Para o professor Paul Jorion a crise não resulta do facto de se viver para além das possibilidades, mas, sim, porque se deixou de pagar às pessoas o que lhes é correctamente devido. Tentou-se substituir a retribuição correcta com o crédito, reembolsado mais tarde levando a que as pessoas começassem a se endividar cada vez mais, diminuindo o seu poder de compra. Pouco a pouco, esta ideia do crédito alargou-se às empresas, aos bancos, as companhias de seguro e aos Governos. O crédito em si não causa nenhum problema uma vez que é um investimento com um valor bem definido. No entanto, ao longo dos anos, formou-se uma cadeia cada vez maior de entidades envolvidas nos créditos sendo suficiente que um não possa cumprir os reembolsos para que toda a esta cadeia esteja comprometida. E, isso sim, tornou-se num grande problema a nível mundial.
É verdade que há uma ausência de regras e de ética no mundo financeiro que está a ser cada vez mais reconhecida internacionalmente e cabe aos políticos reflectirem nisso e decidirem as medidas a tomar.

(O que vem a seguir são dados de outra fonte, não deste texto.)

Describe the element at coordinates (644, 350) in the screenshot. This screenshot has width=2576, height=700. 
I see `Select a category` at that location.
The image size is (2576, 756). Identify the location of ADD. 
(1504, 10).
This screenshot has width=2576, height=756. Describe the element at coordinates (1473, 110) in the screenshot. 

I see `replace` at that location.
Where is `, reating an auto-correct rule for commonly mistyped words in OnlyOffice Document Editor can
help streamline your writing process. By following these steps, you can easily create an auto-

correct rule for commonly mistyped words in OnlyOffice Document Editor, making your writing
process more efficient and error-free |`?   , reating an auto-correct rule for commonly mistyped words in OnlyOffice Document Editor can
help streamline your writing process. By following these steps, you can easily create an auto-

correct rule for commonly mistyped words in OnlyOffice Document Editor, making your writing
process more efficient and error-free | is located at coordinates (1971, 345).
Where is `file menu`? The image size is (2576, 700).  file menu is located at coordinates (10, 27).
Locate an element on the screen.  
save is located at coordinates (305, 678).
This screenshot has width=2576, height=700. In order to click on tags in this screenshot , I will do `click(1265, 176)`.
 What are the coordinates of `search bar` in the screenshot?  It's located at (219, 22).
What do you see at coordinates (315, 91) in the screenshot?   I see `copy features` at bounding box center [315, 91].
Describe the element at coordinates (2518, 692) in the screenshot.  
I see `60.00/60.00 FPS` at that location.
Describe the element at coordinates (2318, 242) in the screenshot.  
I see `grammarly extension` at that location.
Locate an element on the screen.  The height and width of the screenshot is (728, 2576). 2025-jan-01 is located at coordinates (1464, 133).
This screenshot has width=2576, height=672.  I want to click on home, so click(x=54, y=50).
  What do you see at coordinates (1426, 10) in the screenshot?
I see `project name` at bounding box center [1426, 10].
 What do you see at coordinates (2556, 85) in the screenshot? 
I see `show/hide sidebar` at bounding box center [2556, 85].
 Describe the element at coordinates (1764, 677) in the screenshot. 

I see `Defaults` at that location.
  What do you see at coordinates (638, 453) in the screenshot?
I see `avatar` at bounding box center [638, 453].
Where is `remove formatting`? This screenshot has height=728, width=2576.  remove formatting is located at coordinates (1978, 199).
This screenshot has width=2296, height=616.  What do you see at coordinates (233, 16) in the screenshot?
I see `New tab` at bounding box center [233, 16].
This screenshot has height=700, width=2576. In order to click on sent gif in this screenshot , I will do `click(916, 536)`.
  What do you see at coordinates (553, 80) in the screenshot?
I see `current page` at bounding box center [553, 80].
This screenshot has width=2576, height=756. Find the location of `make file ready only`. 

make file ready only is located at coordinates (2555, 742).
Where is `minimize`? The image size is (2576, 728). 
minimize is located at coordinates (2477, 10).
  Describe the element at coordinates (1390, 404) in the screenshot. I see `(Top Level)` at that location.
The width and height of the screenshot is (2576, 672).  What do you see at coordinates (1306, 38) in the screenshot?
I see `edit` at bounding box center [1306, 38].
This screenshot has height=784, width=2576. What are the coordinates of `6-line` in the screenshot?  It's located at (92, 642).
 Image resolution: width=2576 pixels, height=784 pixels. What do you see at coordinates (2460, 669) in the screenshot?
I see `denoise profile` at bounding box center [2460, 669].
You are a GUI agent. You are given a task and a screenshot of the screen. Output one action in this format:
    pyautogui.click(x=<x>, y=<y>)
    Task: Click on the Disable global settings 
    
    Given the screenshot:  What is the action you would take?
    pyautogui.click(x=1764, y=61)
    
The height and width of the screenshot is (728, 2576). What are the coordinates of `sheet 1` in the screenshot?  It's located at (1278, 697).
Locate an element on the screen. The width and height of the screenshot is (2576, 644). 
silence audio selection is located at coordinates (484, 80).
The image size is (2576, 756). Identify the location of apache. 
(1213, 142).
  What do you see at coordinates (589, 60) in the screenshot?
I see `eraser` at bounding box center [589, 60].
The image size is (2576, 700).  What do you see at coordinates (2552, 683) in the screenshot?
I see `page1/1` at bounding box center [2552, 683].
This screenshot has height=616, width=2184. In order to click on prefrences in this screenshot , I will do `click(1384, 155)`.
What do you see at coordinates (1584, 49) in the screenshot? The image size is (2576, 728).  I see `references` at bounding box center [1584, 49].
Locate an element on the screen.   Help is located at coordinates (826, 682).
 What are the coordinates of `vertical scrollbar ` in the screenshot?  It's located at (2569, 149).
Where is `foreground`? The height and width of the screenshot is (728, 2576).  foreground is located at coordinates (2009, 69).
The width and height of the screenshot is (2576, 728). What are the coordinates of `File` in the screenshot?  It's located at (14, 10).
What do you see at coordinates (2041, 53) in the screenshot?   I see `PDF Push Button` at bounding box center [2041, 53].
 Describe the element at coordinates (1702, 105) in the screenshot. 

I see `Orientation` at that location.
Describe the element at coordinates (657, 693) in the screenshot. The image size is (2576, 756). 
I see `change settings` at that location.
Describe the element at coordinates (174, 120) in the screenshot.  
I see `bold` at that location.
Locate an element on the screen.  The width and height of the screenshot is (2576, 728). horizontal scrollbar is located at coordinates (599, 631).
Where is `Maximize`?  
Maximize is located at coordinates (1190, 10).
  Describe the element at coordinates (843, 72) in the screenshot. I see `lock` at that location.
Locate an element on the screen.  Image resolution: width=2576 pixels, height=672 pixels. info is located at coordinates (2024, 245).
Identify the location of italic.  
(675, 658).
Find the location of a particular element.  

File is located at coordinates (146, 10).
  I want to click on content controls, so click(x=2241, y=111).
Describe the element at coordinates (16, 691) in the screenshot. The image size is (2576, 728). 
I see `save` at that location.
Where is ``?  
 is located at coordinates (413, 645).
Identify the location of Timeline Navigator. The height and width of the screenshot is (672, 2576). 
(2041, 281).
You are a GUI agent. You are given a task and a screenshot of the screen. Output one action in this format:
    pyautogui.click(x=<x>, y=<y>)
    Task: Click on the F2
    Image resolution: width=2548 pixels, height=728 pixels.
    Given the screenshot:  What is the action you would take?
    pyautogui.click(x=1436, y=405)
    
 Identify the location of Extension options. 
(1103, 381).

Desta forma, e para concluir, é preciso ter em conta que mesmo com as regras impostas e sem dúvida necessárias é essencial que os pais estejam melhor preparados para conseguirem o desenvolvimento saudável do potencial humano, porque as pessoas com os tais comportamentos oportunistas são capazes até de investir fortunas para contornarem as regras e as leis. Ao invés, um indivíduo que desenvolveu o seu potencial humano de forma psicologicamente saudável modula as emoções de dimensão social que o impede de prejudicar os demais e encontrar outras vias sãs para o seu bem-estar.